| What is needed |
Set down each entry exactly as given; pictures should not appear in the copy.

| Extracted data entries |
◇ ◇ ◇ ◇

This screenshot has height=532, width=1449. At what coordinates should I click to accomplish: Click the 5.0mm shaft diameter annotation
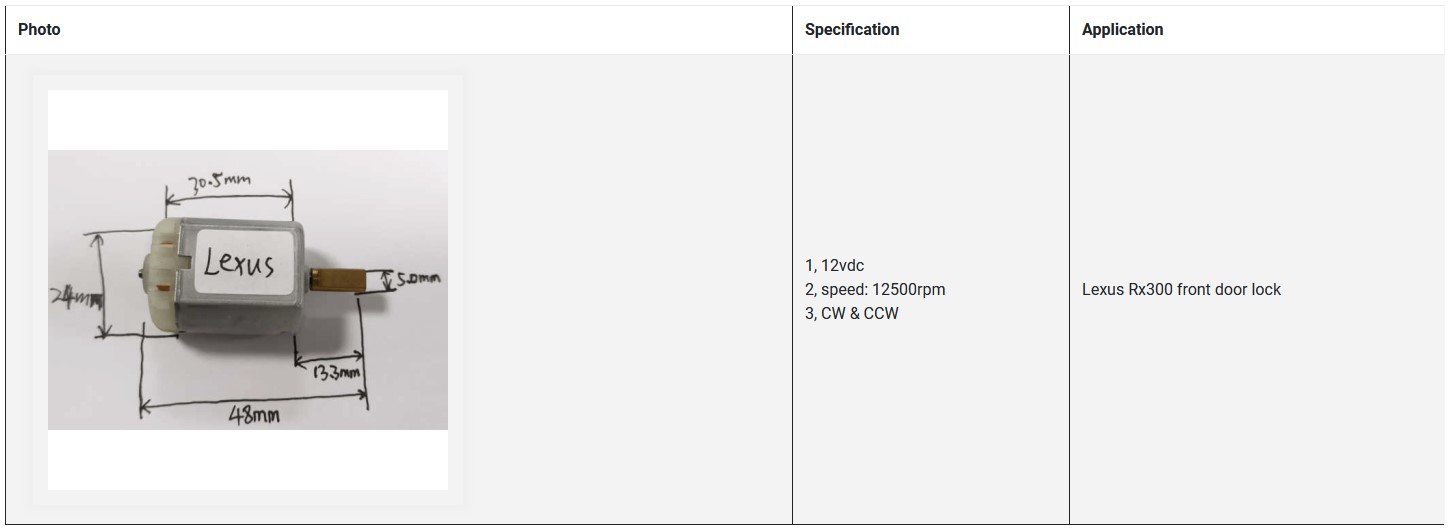(x=416, y=280)
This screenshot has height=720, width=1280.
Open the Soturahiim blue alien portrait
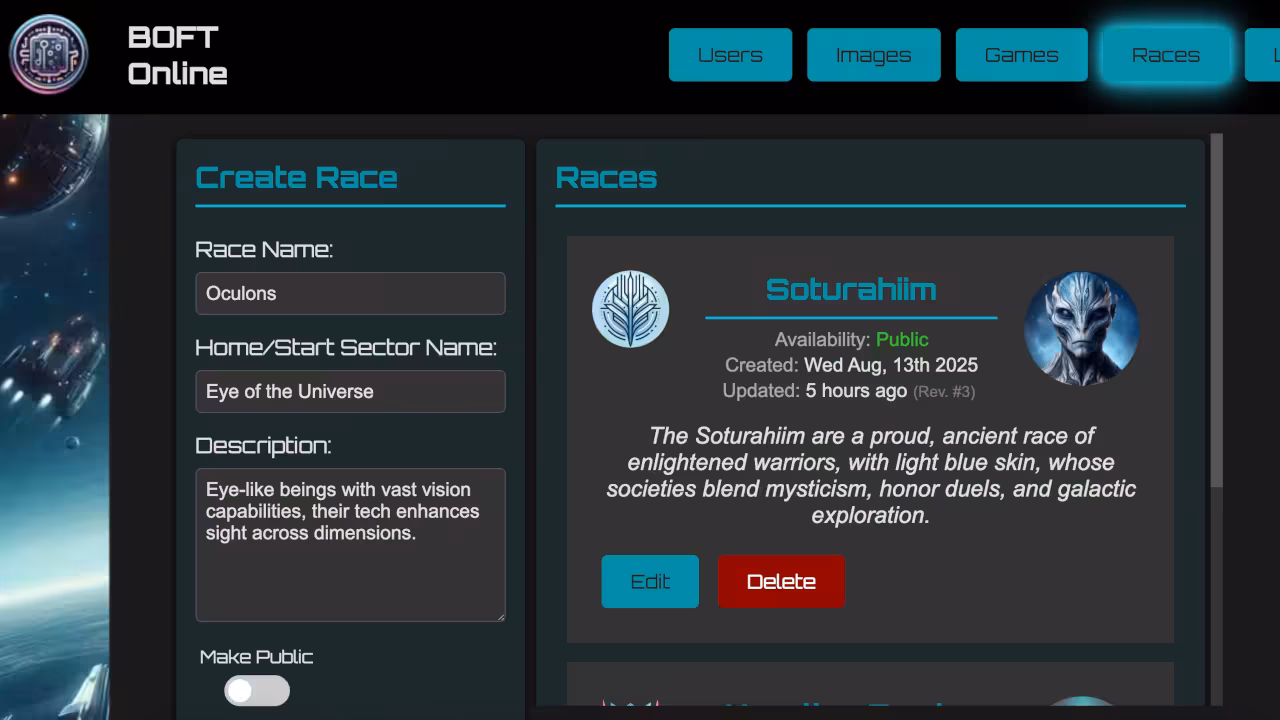[x=1081, y=328]
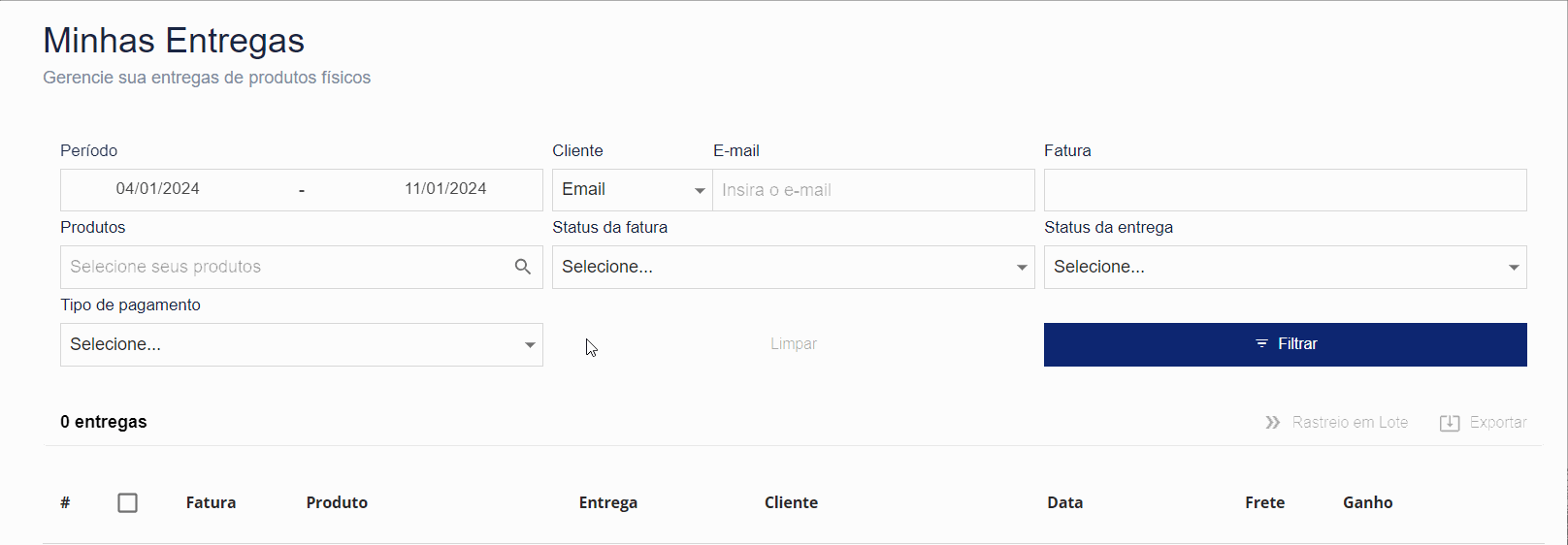This screenshot has height=545, width=1568.
Task: Click the search magnifier icon in Produtos
Action: pos(522,267)
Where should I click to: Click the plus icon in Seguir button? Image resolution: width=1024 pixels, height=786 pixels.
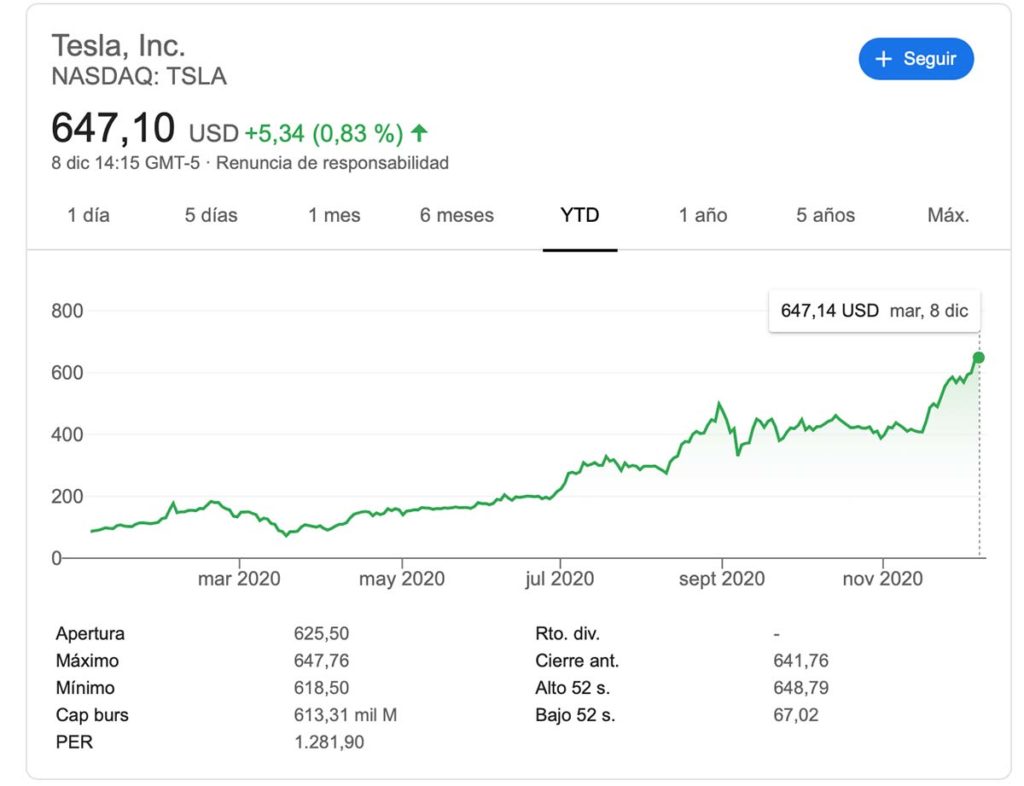coord(883,59)
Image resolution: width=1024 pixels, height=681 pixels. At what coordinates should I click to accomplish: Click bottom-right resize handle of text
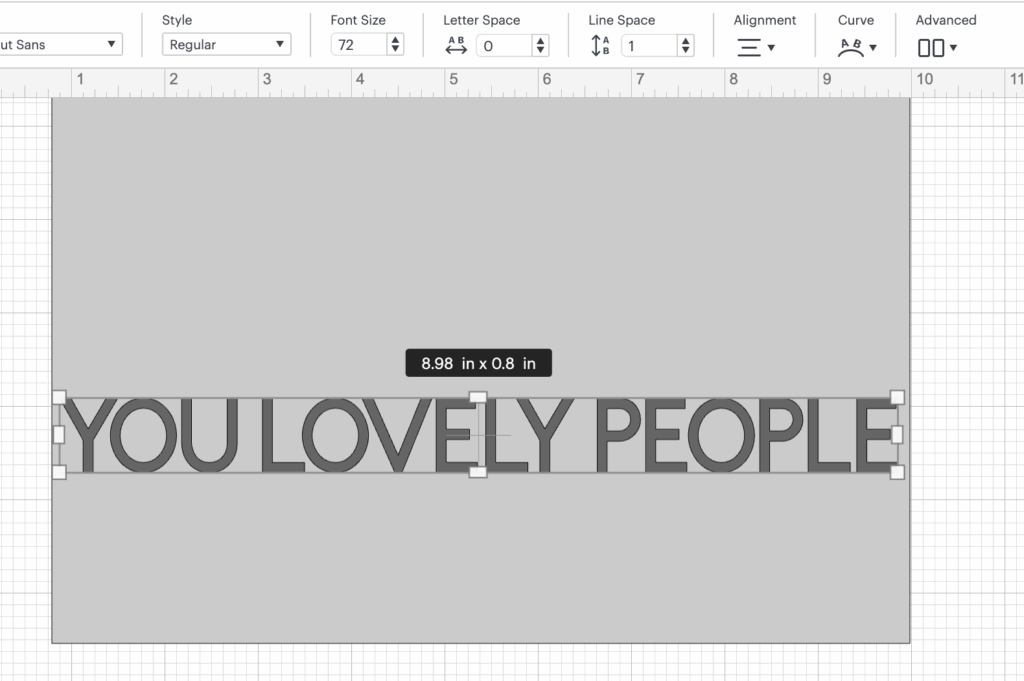[x=897, y=471]
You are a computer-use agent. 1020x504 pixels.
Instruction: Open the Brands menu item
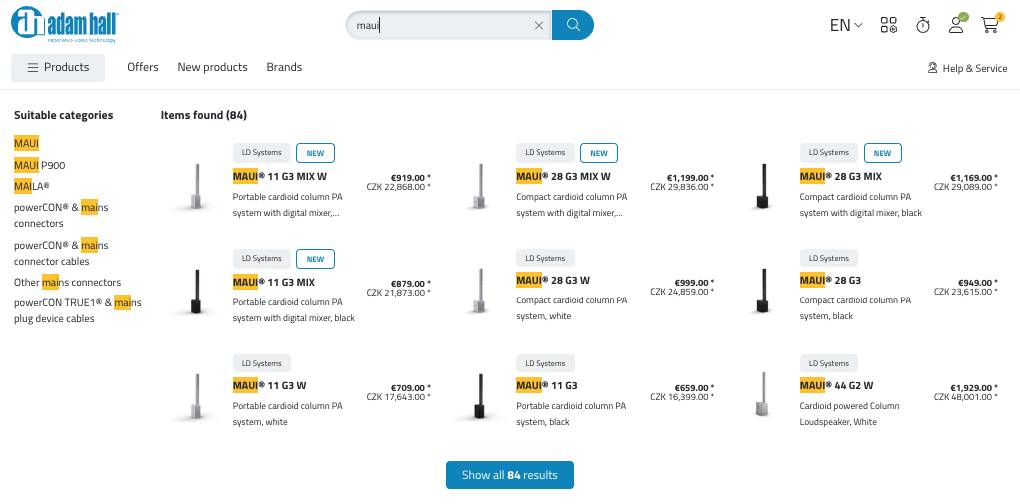(x=284, y=67)
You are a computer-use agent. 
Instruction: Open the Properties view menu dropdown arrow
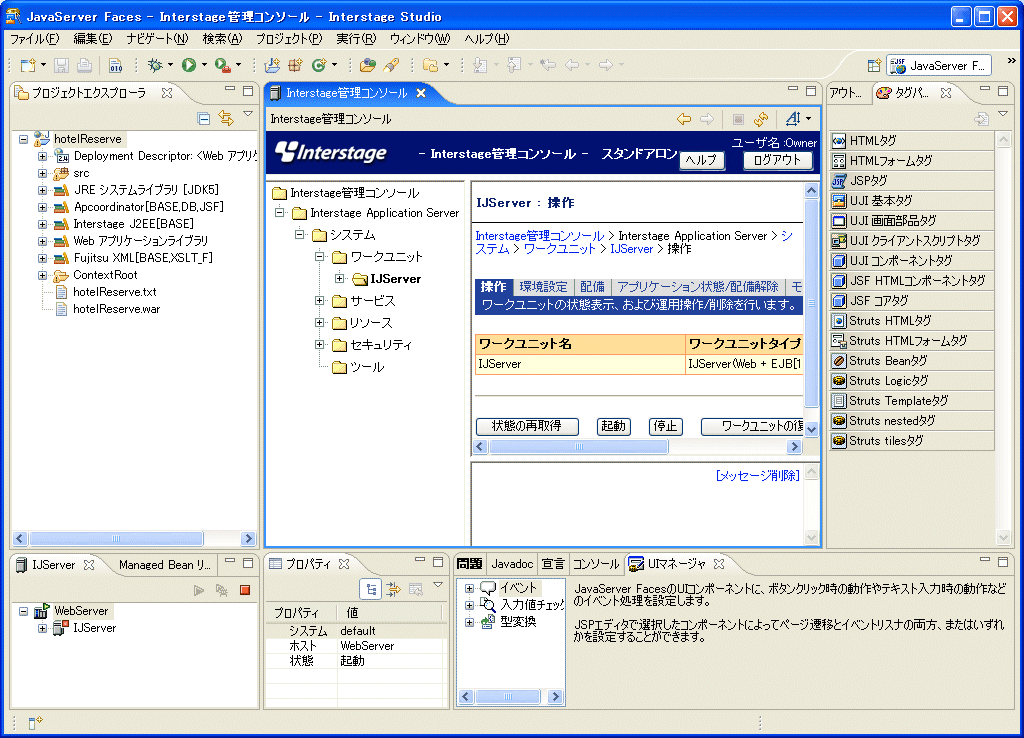[x=437, y=587]
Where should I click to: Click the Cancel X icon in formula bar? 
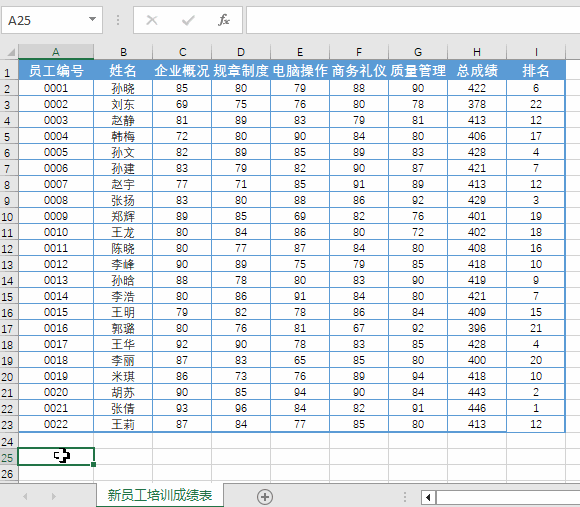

◇ ◇ ◇ ◇

| Completed exercise |
This screenshot has height=532, width=1449. At what coordinates should I click to accomplish: Click the 5.0mm shaft diameter annotation
(x=416, y=280)
This screenshot has height=720, width=1280.
Open the Soturahiim blue alien portrait
[x=1081, y=328]
This screenshot has height=545, width=1568.
Task: Click the search magnifier icon in Produtos
Action: pos(522,267)
Where should I click to: Click the plus icon in Seguir button? Image resolution: width=1024 pixels, height=786 pixels.
coord(883,59)
Image resolution: width=1024 pixels, height=681 pixels. At what coordinates should I click to accomplish: Click bottom-right resize handle of text
[x=897, y=471]
You are a computer-use agent. 1020x504 pixels.
Instruction: Open the Brands menu item
(x=284, y=67)
You are a computer-use agent. 
Instruction: Open the Properties view menu dropdown arrow
[x=437, y=587]
Where should I click to: Click the Cancel X icon in formula bar? 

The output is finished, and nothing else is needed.